- _Reading passage_
# This is rather cool!



## Rhythm Thief (7 Jan 2008)

I love this. Very different, I've never seen anything like it! Imagine leaving the local Lance Armstrong wannabe on his carbon thing behind at the traffic lights.


----------



## yorkshiregoth (18 Jan 2008)

I would probably have to retire with shame from this cycling malarky if that happened.


----------



## bonj2 (18 Jan 2008)

Rhythm Thief said:


> *I love this.* Very different, I've never seen anything like it! Imagine leaving the local Lance Armstrong wannabe on his carbon thing behind at the traffic lights.



i, erm..._don't_.


----------



## Rhythm Thief (18 Jan 2008)

You're not really a fan of fixies are you Bonj?


----------



## TheDoctor (22 Jan 2008)

I'm sorry but I have to agree with Bonj.
Doesn't do a lot for me, that one.
However, I have a Raleigh Dynatech titanium frame with horizontal dropouts hanging up in the garage, and some spare wheels, bars, brakes etc. I sense a new build in the offing...


----------



## Rhythm Thief (22 Jan 2008)

TheDoctor said:


> However, I have a Raleigh Dynatech titanium frame with horizontal dropouts hanging up in the garage, and some spare wheels, bars, brakes etc. I sense a new build in the offing...



That's my whole point. You see loads of very nice, very flash fixies which look fast. This is neither nice nor flash, and it doesn't look at all fast, but I bet it is. _That's_ what's good about it. Although I sense I'm in a minority here.


----------



## Amanda P (22 Jan 2008)

That's so ugly, it has to be cool.


----------



## jashburnham (25 Jan 2008)

Rhythm Thief said:


> That's my whole point. You see loads of very nice, very flash fixies which look fast. This is neither nice nor flash, and it doesn't look at all fast, but I bet it is. _That's_ what's good about it. Although I sense I'm in a minority here.



I would have thought it's speed would be down to the rider...


----------



## Jacomus-rides-Gen (19 Feb 2008)

Thats a shed, plain and simple - though obviously a much loved shed!

I wouldn't fancy that old steel frame flexing away like a loose guitar string underneath me though, especially under power!! Step through frames are notoriously flexible.

Still, I've seen worse. Any bike that you can tell is loved is better than one thats neglected.


----------



## ed_o_brain (2 Apr 2008)

I'd ride it!


----------



## mickle (2 Apr 2008)

ed_o_brain said:


> I'd ride it!


Yup, me too.


----------



## GrahamG (11 Apr 2008)

That needs riding in London, unfortunately the kind of fixie posers it'd be funny pulling up next to at the lights, probably don't stop at lights


----------

- _The tasks_
a – Based on the forum thread, say whether each statement is true. Answer yes or no, and quote the deciding words. (i) TheDoctor owns a Raleigh Dynatech titanium frame. (ii) Jacomus-rides-Gen says step-through frames are known for being stiff. (iii) Amanda P calls the bike ugly.
b – In the forum thread, what does jashburnham think the bike's speed would depend on?
c – Summarize the forum thread in two sentences.
The material after the forum thread is unrelated to it.

- _Dataset excerpt_
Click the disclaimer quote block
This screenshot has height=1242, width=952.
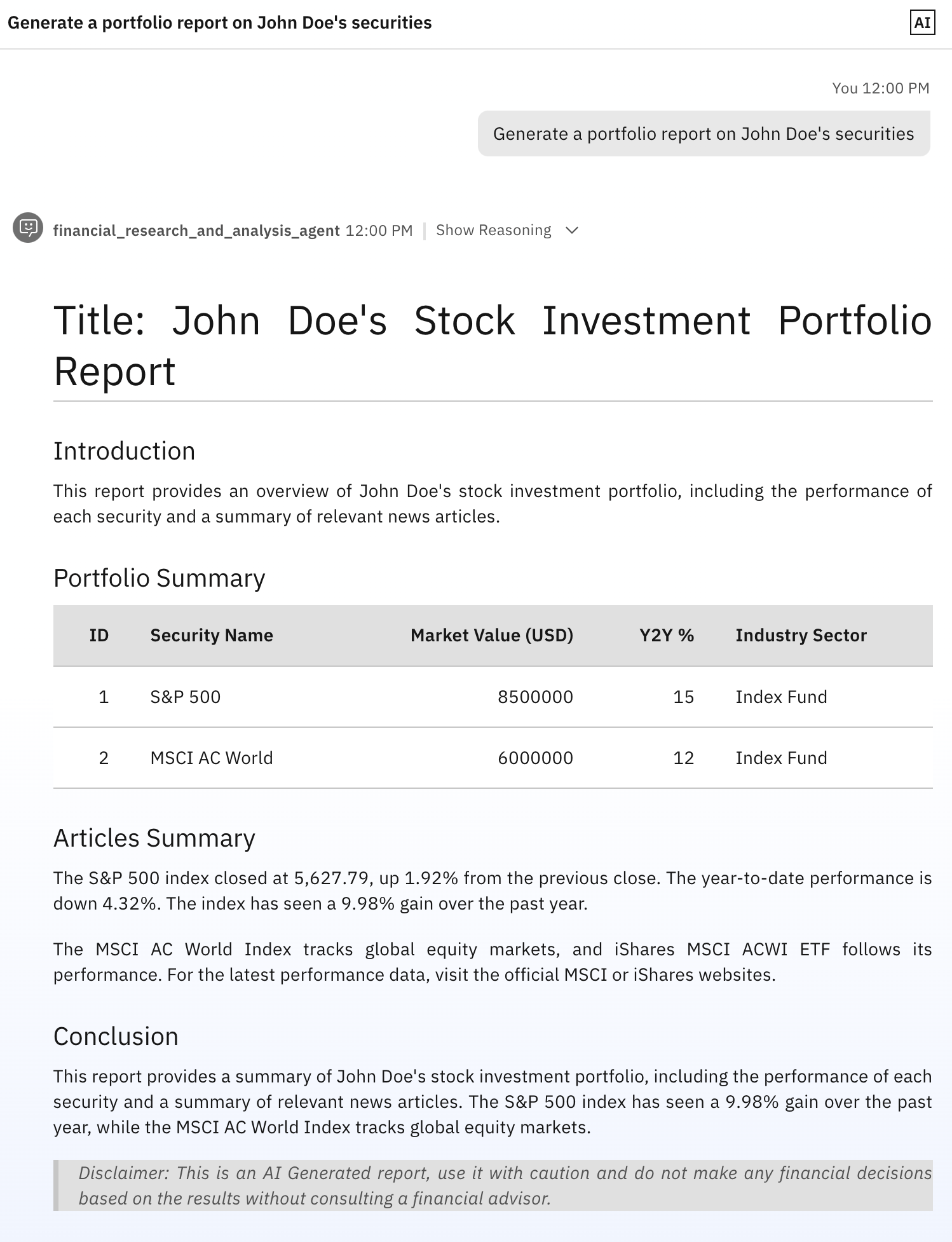click(x=493, y=1185)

- _Solutions_
a –
(i) Yes: "I have a Raleigh Dynatech titanium frame with horizontal dropouts hanging up in the garage"
(ii) No: "Step through frames are notoriously flexible."
(iii) Yes: "That's so ugly, it has to be cool."

b – The rider.

c – Rhythm Thief loves a very different fixie that is neither nice nor flash and doesn't look fast, though he bets it is fast, but Bonj and TheDoctor don't share his enthusiasm. Other posters call it so ugly it has to be cool or a much-loved shed, some say they would ride it, and jashburnham suggests its speed would be down to the rider.